Reasons to upgrade from SharePoint 2007 to SharePoint 2010: Pt3

30 03 2010

Continuing on from my posts listing reasons to upgrade to SharePoint 2010 I will now look at Multimedia (Assets) and announcements.

The 6 points I’m looking at regarding upgrading from SharePoint 2007 to SharePoint 2010 are:

Multimedia (Assets) and Announcements

There is now an asset library in SharePoint giving you a really great place to store images and videos. The main advantage over 2007 is just the way in which images are displayed on the page. No longer do you have to suffer with a list if thumbnails, they now go across the page and happily move around to fit different browser sizes.

If you store videos in the asset library then you can play them from the browser (remember that SharePoint 2010 plays nicely with Firefox too) using the nice Silverlight viewer.

For those of you who have gone through the pain of adding pictures into announcements in SharePoint 2007 will absolutely love this feature. In my opinion this is how announcements should always have worked. Click New, insert, image from computer, browse, OK. The picture is then in and can be resized, text layout changed and announcement written!

You can see in the screen snip that there is an insert Video/Audio button. Unfortunately this is greyed out :-( sorry as far as I’ve seen no ability to add YouTube clips OOTB…yet.





Reasons to upgrade from SharePoint 2007 to SharePoint 2010: Pt2

29 03 2010

Continuing on from my post listing reasons to upgrade to SharePoint 2010 where I looked at pages based on a Wiki, I will now look at Tags, Notes and Rating.

The 6 points I’m looking at regarding upgrading from SharePoint 2007 to SharePoint 2010 are:

Tagging / Notes / Rating

It’s much easier to add meta data to your SharePoint pages with the ‘I Like It’ tag. Also you can add notes to pages or individual documents. This will enable staff members to tag documents specifically to class groups or subject areas. All theses tags are then exposed through the search!

To set up ratings go into the document library settings and click ‘Rating Settings’ and click the ‘yes’ radio button. Rating is now available on the document library. This will enable great content to surface above everything else!

Look out for part 3 soon!

Chris.





Reasons to upgrade from SharePoint 2007 to SharePoint 2010

26 03 2010

I’ve talked to quite a few people now about the benefits of SharePoint 2010 over 2007. I will share these benefits with you over a couple of blog posts and hopefully persuade you that 2010 is the way forward and to start planning your migration strategies now!

I will focus on these 6 points:

Pages based on Wiki:

The page wiki layouts means that you can easily edit text, insert images and change the page layout within the browser (remember that SP2010 works equally well in Firefox and IE)

You can add webparts anywhere on the page and even edit text between them!

Adding images can be done easily by simply browsing to an image on your hard drive or another location. This will be really useful in schools allowing heads of departments to enhance the look of the page very simply. The use of the wiki syntax [[link]] easily allows pages to be linked to other content on the site.

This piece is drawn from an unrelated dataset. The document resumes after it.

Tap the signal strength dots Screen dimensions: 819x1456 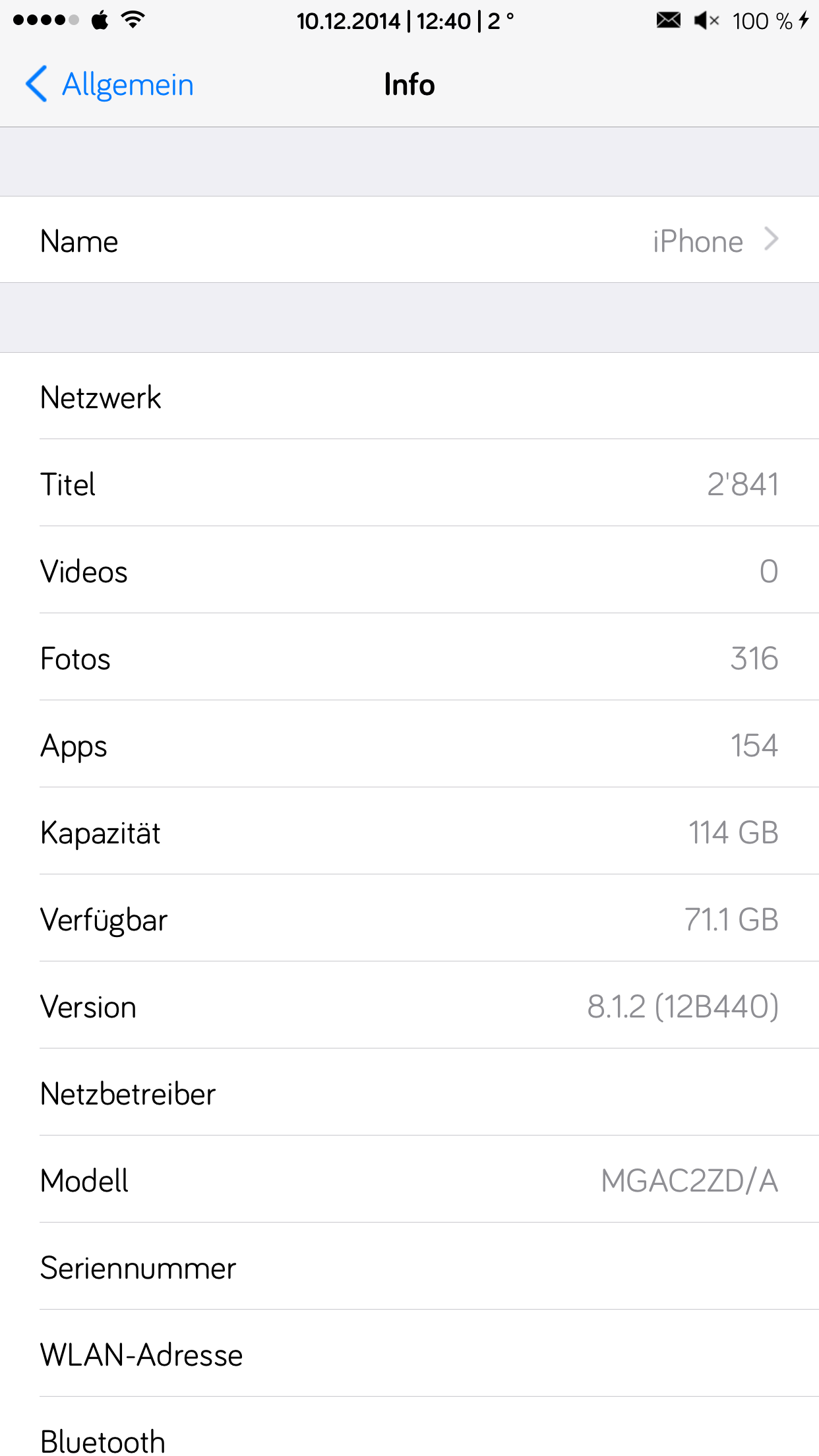[x=45, y=20]
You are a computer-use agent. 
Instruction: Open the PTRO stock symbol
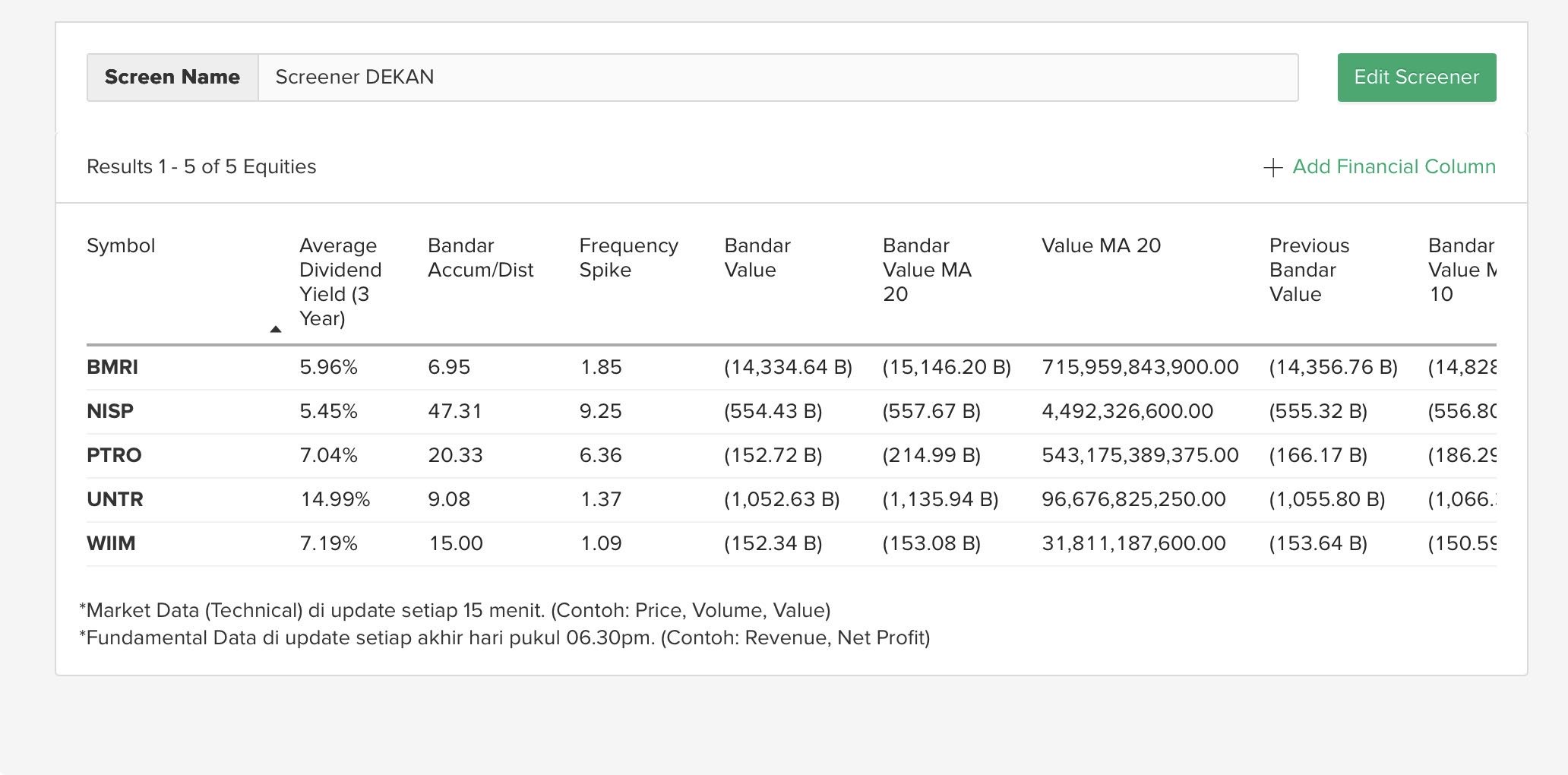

Look out for the next part where I will look at Tagging, Notes and Rating.





Migrating from SharePoint 2007 to SharePoint 2010

10 03 2010

   Last week the twitter community and blogosphere came alive with the news of the release dates of SharePoint 2010 (April RTM and June general release) so I thought that I would share with you our migration strategy from MOSS 2007 to SharePoint 2010. The foundation for all of our new builds will be a HyperV virtualized environment the server specification we have chosen for our hosts is as follows

5 x Dell PowerEdge R710 with 72 GB Ram also 2 x Intel XeonX55702.93Ghz Processors

Storage for this and our other virtual servers will be with on a Nexsan SAN solution with 2.5 TB of SAS drives for our SQL databases and 7TB of SATA drives for general storage.

 For our Guest VHD’s for SharePoint we will give each virtual server 8GB Ram each with 64bit Server 2008 R2 installed we will also split the server roles over the 3 virtual SharePoint servers. Chris McKinley will follow up this post with a more detailed look at running SQL 2008 in a failover cluster in HyperV.

 We have already tried moving our 2007 content database over to SharePoint 2010 in our development setup with very good results but I will talk more about that after Chris has posted details of the virtualized SQL setup.